A Spezia abbiamo inoltre un problema peculiare: la presenza di alcune industrie belliche, che occupano molti lavoratori. E’ una questione che proviene da una lunga storia: siamo una piazzaforte militare, ancor prima della costruzione dell’Arsenale. Su questo problema si è aperto in questi giorni un dibattito in città, che va proseguito e approfondito. Distinguendo sempre tra governanti del Paese, “padroni” delle fabbriche e lavoratori; e dialogando senza “complessi di superiorità” con i lavoratori. È comprensibile che essi siano portati a pensare innanzitutto al posto di lavoro. È vero anche che le avanguardie operaie delle nostre fabbriche, nei momenti “alti”, si sono sempre battute per diversificare e riconvertire l’industria bellica. Ma se non è semplice la costruzione della “coscienza di classe”, lo è ancor meno l’intersecarsi della “coscienza di classe” con la “coscienza pacifista e internazionalista”. Essa fu forte nella prima guerra mondiale e riemerse – non subito, ma dal luglio 1943 – nella seconda. La costruzione dell’identità della classe operaia spezzina è stata un processo tormentato, perché ha avuto a che fare sia con il disagio e la sofferenza provocati dal produrre armi per la guerra sia con il pensiero “innanzitutto al posto di lavoro”. Tentativi e progetti di diversificazione e riconversione ci furono sia dopo la prima guerra mondiale che dopo la

seconda, ma alla fine furono in entrambi i casi sconfitti. Così come ebbero breve vita quelli sviluppatisi dopo il Sessantotto. Ma alcuni progetti furono resi possibili, direi “obbligati”, tra la fine degli anni Ottanta e l’inizio degli anni Novanta, grazie alla “distensione” dopo la Conferenza di Helsinki e allo scoppio della pace. L’Unione europea, che oggi ha deciso il Rearm Europe rinunciando alla diplomazia, allora varò il progetto Konver, e dirottò sulla riconversione ingenti risorse del Fondo Speciale Europeo. Grazie a entrambe le misure, che utilizzammo per molti anni, il processo di differenziazione dell’economia spezzina fu profondo. Lo spirito di Helsinki resta il simbolo di una pace possibile, a cui credere fino in fondo, e di un’altra economia possibile. Anche perché i dati smentiscono la favola del riarmo come motore dell’industria italiana: gli studiosi ci spiegano che molti soldi saranno utilizzati per comprare armi all’estero. Attenzione, dunque, a non tornare al drammatico errore della “monocultura” armiera. Ecco, credo che con questa impostazione il confronto con i lavoratori e i loro sindacati possa essere proficuo per tutti.

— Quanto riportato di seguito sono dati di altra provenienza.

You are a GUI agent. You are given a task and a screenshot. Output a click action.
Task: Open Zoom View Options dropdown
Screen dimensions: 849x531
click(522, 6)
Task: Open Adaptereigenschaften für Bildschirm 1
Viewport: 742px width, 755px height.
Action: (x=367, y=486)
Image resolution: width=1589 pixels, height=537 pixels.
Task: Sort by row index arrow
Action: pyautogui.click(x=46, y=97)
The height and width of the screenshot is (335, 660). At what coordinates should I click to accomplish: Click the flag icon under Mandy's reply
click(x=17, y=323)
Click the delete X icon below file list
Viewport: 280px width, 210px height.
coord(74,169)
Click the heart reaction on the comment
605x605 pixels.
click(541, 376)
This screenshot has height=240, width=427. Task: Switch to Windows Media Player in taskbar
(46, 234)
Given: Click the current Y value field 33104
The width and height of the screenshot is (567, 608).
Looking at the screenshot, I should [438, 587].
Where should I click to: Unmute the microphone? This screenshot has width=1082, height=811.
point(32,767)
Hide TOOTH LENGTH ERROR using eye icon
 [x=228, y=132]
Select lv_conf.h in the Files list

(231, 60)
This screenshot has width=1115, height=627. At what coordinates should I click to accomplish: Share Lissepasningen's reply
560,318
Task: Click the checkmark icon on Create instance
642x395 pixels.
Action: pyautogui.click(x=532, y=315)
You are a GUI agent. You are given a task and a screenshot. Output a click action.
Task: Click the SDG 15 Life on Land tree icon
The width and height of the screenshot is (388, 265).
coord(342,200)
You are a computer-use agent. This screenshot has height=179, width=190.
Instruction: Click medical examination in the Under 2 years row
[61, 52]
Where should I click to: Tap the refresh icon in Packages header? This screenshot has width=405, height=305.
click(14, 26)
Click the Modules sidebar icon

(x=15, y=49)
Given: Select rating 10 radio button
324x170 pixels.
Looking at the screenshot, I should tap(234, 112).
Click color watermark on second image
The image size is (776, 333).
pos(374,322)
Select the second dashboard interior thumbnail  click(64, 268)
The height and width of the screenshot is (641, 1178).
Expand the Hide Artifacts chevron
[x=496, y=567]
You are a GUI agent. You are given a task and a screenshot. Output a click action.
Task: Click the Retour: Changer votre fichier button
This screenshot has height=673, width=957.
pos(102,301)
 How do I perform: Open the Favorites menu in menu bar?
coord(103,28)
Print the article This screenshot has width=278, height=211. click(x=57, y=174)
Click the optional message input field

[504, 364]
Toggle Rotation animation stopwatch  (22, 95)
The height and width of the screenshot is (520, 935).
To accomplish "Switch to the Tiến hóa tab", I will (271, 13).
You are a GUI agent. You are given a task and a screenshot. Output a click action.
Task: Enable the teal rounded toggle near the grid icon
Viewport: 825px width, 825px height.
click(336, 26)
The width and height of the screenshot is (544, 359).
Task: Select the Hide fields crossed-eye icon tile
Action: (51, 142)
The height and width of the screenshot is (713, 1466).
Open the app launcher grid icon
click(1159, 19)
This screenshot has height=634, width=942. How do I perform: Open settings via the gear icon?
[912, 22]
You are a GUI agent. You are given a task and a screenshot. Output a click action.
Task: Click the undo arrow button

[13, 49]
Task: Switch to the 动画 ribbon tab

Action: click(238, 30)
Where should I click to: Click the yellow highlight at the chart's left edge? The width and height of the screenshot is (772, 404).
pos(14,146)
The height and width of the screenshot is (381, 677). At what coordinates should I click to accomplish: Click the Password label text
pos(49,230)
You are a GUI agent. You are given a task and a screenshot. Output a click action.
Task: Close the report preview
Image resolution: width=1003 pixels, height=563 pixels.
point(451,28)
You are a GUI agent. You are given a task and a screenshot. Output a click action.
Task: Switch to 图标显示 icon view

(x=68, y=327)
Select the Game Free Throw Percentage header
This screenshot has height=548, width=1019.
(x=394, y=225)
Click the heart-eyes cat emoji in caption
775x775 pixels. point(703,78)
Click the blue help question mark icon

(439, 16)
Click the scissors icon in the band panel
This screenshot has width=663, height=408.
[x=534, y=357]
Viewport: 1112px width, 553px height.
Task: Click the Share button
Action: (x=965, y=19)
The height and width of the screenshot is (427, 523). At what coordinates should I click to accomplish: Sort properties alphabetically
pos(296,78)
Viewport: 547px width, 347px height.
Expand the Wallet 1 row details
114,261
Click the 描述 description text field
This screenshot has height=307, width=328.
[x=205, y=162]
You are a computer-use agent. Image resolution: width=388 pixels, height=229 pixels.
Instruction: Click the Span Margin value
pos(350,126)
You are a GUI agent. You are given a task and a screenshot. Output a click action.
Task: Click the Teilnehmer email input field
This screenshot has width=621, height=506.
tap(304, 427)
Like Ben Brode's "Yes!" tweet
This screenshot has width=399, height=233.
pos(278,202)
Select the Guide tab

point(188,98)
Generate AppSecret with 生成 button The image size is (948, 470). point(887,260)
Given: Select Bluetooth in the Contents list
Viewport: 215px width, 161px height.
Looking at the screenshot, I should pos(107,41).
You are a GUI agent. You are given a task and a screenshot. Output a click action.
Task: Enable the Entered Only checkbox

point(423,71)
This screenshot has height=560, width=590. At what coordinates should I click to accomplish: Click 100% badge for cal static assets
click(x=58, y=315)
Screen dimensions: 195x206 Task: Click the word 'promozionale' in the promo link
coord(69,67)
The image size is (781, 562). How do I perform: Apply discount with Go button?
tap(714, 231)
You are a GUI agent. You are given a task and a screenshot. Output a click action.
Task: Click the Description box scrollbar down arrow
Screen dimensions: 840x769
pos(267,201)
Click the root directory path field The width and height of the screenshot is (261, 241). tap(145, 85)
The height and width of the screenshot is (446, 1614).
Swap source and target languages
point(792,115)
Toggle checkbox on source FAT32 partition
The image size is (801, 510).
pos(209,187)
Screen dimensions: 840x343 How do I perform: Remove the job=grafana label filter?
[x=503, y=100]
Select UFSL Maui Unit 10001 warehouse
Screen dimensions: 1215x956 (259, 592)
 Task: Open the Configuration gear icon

A questo punto sento l’obiezione: se esistesse l’Europa, se la sinistra europea e italiana fosse credibile… In entrambi i casi il problema principale è la credibilità. Ci voleva un esempio credibile, poche centinaia di uomini e di donne da ogni parte del mondo a bordo di 40 barche in mezzo al mare, per costruire il collante che mancava. Il problema è la coerenza. Troppe volte – a proposito della sinistra italiana – governo e opposizione non si distinguono con nettezza. Sulle armi a Israele, sul riarmo, sul bellicismo, sul turbocapitalismo liberista... La disaffezione al voto ha origine nella carenza di credibilità.

Un altro intellettuale libero, il filosofo Gian Mario Cazzaniga, che fu uno dei protagonisti del Sessantotto e poi un dirigente nazionale del PCI e della CGIL fino al 1997, mi ha scritto ieri:

 

“Gli Stati Uniti accelerano la loro crisi economica e politica, la dedollarizzazione degli scambi sembra essere iniziata, le intese fra i BRICS crescono, ma pagano questa accelerazione con la distruzione del diritto internazionale, con l’ONU resa impotente e con un prezzo di sangue troppo alto. Resta una grande risposta popolare, in Italia e nel mondo che, se avrà una continuità, e finora la ha avuta, alla fine non potrà non dare qualche frutto”.

 

Post scriptum:

Ho scattato la foto in alto nel deserto di Giuda, nel 2018.

La foto nel corpo dell’articolo mi è stata inviata da Gaza l’8 settembre 2025. La scritta in inglese e in arabo dice: “700 giorni di guerra… una macchia che la storia non cancellerà mai… Gaza sanguina ancora”.

La foto in basso è stata scattata nell’ufficio del Comune di Betlemme in cui ho lavorato nel 2018-2020.

 

Giorgio Pagano

 

 

 

 

Gaza, 8 Settembre 2025

 

 

Palestina, deserto di Giuda (2018) (foto Giorgio Pagano)

 

 

Ufficio del Comune di Betlemme, composizione alla parete (2018) (foto
Giorgio Pagano)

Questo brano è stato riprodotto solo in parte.